Question

the area of a rectangle is ( 375 \text{in}^2 ). the ratio of the length to the width is ( 5:3 ). find the length and the width... the length of the rectangle is ( 15 ) in.

Explanation:

Step1: Define variables with ratio

Let the length be \( 5x \) and the width be \( 3x \) (since the ratio of length to width is \( 5:3 \)).

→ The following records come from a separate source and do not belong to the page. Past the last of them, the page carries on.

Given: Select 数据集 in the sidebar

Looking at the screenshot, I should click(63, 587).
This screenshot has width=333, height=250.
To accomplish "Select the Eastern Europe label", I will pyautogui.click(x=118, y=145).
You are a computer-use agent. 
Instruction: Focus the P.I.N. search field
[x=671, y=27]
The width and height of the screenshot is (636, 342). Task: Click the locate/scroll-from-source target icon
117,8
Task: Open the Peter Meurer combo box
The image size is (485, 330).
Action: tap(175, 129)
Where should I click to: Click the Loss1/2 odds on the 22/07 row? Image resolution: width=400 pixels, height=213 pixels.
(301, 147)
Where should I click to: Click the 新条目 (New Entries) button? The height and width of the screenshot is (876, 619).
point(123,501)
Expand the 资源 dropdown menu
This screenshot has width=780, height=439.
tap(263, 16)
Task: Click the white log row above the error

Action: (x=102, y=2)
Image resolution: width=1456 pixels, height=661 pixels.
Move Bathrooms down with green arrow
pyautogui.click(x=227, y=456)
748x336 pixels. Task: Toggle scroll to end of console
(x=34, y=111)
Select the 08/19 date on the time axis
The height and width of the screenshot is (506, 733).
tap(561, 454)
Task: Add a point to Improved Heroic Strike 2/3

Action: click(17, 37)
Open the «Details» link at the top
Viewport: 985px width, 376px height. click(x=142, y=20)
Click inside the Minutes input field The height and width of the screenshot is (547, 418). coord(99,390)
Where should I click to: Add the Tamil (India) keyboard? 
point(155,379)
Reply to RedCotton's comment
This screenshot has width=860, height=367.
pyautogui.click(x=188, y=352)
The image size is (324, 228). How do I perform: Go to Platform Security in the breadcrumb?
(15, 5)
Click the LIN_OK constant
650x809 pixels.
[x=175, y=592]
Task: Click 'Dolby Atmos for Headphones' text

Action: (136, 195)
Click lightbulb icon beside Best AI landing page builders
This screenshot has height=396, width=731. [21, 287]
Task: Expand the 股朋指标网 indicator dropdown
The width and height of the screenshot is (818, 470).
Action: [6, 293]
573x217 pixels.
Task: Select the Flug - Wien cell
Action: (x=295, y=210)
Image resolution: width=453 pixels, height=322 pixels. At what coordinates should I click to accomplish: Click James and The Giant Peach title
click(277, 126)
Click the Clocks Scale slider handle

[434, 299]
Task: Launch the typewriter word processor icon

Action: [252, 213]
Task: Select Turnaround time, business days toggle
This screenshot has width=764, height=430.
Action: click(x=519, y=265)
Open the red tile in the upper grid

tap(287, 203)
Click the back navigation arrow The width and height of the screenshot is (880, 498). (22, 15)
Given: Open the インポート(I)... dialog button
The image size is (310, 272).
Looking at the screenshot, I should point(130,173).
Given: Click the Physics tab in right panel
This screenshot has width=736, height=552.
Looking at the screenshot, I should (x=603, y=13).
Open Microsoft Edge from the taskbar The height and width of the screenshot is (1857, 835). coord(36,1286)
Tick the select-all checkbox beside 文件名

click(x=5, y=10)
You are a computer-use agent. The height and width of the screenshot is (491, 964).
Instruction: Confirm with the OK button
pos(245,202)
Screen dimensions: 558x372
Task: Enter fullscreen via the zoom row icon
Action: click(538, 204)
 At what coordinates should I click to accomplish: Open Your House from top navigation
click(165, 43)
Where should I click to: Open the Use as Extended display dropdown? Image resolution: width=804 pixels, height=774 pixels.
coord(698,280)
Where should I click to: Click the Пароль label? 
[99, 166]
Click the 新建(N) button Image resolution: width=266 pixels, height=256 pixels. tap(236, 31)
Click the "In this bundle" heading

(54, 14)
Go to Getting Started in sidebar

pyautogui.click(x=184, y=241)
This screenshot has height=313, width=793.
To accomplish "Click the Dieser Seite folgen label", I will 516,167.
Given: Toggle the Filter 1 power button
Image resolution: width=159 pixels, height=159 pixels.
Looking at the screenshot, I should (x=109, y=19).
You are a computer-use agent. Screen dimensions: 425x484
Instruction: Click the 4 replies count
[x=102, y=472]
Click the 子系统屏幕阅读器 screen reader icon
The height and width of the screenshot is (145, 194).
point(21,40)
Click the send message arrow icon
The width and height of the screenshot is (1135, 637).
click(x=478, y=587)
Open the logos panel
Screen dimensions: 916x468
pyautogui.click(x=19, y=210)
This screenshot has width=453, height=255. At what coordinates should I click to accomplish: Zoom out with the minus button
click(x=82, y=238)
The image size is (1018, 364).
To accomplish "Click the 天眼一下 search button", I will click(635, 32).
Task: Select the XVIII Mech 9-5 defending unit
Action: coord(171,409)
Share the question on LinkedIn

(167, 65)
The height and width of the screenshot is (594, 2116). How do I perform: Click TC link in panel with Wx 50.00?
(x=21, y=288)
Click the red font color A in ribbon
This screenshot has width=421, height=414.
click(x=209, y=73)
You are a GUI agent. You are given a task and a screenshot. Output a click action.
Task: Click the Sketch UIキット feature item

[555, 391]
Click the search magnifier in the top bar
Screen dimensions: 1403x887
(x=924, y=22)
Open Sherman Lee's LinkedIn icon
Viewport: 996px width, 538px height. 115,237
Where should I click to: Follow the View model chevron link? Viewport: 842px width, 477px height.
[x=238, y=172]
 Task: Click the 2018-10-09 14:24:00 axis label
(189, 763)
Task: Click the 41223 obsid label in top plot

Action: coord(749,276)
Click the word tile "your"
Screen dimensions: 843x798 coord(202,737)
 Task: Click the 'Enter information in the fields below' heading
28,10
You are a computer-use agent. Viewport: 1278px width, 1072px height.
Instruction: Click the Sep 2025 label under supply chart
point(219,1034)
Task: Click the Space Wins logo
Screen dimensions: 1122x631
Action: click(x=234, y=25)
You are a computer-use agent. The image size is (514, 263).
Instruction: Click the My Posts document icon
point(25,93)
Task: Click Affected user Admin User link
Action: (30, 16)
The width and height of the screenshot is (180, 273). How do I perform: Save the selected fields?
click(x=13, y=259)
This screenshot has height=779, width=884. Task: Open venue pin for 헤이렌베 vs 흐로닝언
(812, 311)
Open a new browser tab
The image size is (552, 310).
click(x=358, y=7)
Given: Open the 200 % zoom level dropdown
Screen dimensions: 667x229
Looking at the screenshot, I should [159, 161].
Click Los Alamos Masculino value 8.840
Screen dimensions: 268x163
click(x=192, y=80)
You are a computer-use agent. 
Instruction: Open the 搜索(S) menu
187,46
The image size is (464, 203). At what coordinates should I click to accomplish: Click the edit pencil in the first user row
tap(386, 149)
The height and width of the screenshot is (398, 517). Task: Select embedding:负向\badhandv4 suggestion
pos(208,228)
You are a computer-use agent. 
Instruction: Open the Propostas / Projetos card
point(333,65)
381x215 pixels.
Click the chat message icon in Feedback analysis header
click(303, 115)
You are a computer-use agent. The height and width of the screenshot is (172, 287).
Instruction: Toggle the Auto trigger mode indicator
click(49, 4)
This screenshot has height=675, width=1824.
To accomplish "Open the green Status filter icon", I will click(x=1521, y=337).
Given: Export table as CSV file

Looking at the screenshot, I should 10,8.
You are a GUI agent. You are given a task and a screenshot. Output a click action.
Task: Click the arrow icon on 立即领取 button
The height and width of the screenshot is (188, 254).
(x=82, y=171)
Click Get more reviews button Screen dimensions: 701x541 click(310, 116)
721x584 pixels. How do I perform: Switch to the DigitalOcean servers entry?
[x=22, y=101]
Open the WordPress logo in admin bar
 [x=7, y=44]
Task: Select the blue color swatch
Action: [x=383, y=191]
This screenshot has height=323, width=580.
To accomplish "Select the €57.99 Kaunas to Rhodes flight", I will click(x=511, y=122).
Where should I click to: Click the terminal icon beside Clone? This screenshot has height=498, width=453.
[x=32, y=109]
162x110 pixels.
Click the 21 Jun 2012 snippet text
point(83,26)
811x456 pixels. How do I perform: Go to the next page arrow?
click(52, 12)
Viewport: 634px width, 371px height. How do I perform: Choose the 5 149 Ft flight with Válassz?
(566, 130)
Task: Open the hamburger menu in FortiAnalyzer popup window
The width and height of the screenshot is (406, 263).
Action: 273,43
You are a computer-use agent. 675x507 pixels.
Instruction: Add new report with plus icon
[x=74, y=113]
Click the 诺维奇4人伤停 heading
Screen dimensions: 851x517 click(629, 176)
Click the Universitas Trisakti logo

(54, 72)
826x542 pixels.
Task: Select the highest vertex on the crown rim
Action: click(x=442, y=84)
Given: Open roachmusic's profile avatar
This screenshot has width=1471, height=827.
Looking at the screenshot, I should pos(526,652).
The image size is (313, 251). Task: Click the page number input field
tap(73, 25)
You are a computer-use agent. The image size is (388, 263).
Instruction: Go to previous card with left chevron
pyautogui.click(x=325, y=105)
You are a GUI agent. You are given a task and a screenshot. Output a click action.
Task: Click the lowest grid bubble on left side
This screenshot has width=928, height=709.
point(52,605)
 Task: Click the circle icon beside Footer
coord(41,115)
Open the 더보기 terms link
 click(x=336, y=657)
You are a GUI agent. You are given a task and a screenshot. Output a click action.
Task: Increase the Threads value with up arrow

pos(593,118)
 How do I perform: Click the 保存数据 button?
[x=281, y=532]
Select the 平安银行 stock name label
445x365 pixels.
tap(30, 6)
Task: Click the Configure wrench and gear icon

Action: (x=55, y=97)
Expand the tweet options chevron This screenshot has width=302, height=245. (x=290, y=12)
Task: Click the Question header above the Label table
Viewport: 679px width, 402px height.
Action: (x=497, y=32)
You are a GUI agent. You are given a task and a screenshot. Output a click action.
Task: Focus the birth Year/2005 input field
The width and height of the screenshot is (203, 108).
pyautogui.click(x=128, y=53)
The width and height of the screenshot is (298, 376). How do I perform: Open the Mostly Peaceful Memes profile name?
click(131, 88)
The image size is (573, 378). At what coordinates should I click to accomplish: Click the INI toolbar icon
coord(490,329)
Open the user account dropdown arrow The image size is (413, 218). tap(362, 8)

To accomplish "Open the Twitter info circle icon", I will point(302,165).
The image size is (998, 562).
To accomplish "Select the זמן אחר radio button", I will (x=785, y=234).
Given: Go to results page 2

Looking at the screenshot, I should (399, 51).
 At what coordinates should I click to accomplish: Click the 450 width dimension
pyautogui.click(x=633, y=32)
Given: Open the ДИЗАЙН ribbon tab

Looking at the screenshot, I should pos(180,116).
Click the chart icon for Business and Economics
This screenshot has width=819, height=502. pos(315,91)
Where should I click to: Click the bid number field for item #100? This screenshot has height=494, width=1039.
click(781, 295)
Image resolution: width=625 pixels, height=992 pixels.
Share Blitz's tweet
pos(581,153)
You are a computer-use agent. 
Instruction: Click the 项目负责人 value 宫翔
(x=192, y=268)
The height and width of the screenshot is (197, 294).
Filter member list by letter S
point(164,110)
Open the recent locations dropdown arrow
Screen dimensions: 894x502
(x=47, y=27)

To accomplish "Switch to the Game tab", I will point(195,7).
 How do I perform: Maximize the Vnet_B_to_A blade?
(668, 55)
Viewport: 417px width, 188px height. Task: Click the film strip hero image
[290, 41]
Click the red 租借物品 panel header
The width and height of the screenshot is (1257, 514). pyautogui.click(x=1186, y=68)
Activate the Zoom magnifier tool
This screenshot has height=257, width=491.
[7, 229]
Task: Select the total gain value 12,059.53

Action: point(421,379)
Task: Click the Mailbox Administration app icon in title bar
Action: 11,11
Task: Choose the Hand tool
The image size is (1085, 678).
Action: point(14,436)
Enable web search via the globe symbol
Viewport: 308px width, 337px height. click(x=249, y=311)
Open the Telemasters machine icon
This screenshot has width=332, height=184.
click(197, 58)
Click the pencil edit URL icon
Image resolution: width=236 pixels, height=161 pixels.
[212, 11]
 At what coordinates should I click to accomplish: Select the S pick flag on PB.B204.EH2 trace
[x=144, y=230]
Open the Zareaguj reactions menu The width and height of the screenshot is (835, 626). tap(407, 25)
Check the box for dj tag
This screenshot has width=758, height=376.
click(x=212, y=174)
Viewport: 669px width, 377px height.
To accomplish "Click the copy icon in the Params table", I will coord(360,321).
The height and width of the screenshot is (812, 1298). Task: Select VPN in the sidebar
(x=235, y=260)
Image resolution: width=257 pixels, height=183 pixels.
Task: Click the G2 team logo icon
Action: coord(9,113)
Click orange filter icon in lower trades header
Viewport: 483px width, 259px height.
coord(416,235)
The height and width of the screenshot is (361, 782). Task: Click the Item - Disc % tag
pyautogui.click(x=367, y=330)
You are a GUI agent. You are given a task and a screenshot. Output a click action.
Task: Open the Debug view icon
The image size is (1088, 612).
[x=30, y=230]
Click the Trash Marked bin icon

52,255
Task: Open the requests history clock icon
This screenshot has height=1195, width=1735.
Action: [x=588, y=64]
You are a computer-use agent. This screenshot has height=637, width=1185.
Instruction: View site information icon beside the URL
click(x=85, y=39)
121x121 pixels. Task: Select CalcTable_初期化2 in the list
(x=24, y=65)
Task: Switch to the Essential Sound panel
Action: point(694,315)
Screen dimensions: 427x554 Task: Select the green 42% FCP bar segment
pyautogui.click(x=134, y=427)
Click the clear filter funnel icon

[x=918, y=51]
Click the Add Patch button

Step2: Use area formula for rectangle

The area of a rectangle is \( \text{length} \times \text{width} \). So, \( (5x)(3x)=375 \).
Simplify the left side: \( 15x^{2}=375 \).

Step3: Solve for \( x \)

Divide both sides by 15: \( x^{2}=\frac{375}{15}=25 \).
Take the square root of both sides: \( x = 5 \) (we take the positive root as length and width are positive).

Step4: Find length and width

Length: \( 5x = 5\times5 = 25 \) in.
Width: \( 3x = 3\times5 = 15 \) in. (Wait, the original wrong answer had length as 15, but correct length is 25, width is 15. Let's re - check.
Wait, area is \( 5x\times3x = 15x^{2}=375\), so \( x^{2}=25\), \( x = 5 \). Then length is \( 5\times5 = 25 \), width is \( 3\times5 = 15 \). So the correct length is 25 in, width is 15 in.

Answer:

The length of the rectangle is \( \boldsymbol{25} \) in, and the width of the rectangle is \( \boldsymbol{15} \) in.